The META-NET project is also working on improving the pre-conditions for carrying out excellent research and efficient technology development. In particular it aims at facilitating the sharing and exchange of language resources via the open distributed META-SHARE language resource exchange facility [10]. Footnote 24Obviously, though META-SHARE has a different goal and a different target group, there are commonalities with the CLARIN infrastructure, there is close collaboration between the two projects, and shared use of certain technology (e.g. both make use of the CMDI framework for metadata Footnote 25 ). In this context it is also important to see how the status of the Dutch HLT Agency is developing. It is natural that it would develop into a data centre not only in the CLARIN infrastructure (which it is already working towards) but also in META-SHARE.
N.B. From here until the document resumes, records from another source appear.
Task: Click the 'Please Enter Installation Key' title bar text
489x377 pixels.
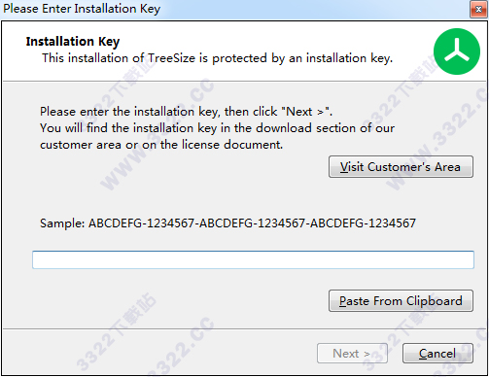Action: point(82,9)
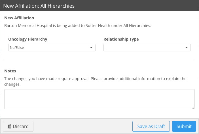The height and width of the screenshot is (134, 199).
Task: Click the 'Relationship Type' field label
Action: click(x=121, y=39)
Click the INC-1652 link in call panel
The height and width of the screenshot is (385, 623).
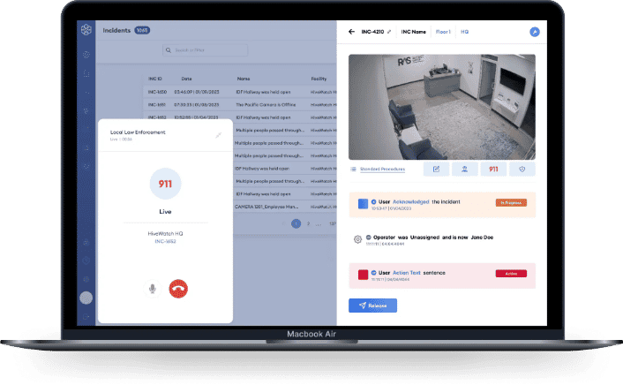coord(166,241)
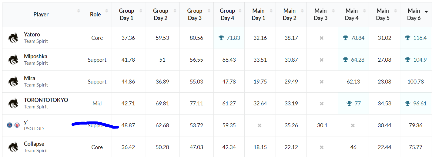Click the PSG logo beside y`
The height and width of the screenshot is (157, 432).
pyautogui.click(x=10, y=125)

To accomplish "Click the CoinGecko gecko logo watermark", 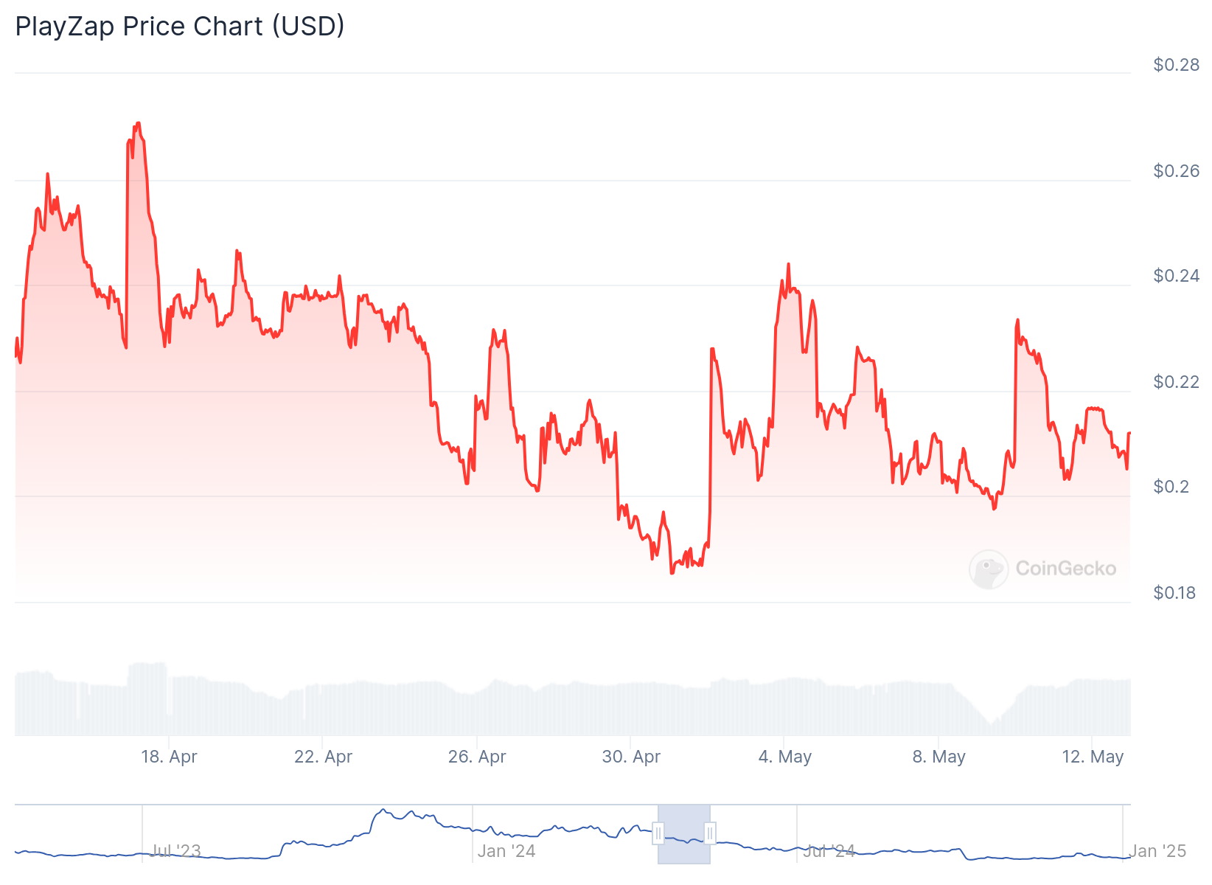I will 989,569.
In these European developments, one can discern a parallel with the developments in the Netherlands and Flanders 10 years ago: the language white papers can be considered as the equivalent of the BaTaVo report [7] for the Dutch language, but now for all languages of Europe and with a special focus on multi- and cross-linguality; the META-SHARE facility that is being prepared can be considered the equivalent of the HLT Agency, though again now on a European scale; and the META-NET vision paper and the strategic research agenda that is being developed correspond to the policy documents made in the Netherlands (e.g. [1]) that have contributed to the positive decision to fund the STEVIN programme. Footnote 26

It remains to be seen whether these efforts will indeed lead to a common strategic research agenda and sufficient funding to carry out the research and development that will be necessary to execute this research agenda. However, the fact that these efforts are being made turn one optimistic in believing that it will create opportunities for European HLT researchers in general, and Dutch and Flemish researchers in particular.

5 Concluding Remarks

I briefly summarise the current situation as sketched in this chapter. It is very unlikely that there will be a successor programme that is similar in nature to the STEVIN programme. At the moment, there are also no concrete opportunities for such a programme. Nevertheless, there is at least one concrete example where funding has been obtained for an (admittedly small-scale) successor project (CLARIN TTNWW). In addition, there are many opportunities for carrying out research in HLT, not only in the Netherlands and Flanders (separately), but also at the European level. However, these are mainly opportunities for individual projects, not for programmes. The future will tell whether these opportunities are real and will materialise into concrete cutting edge HLT research projects.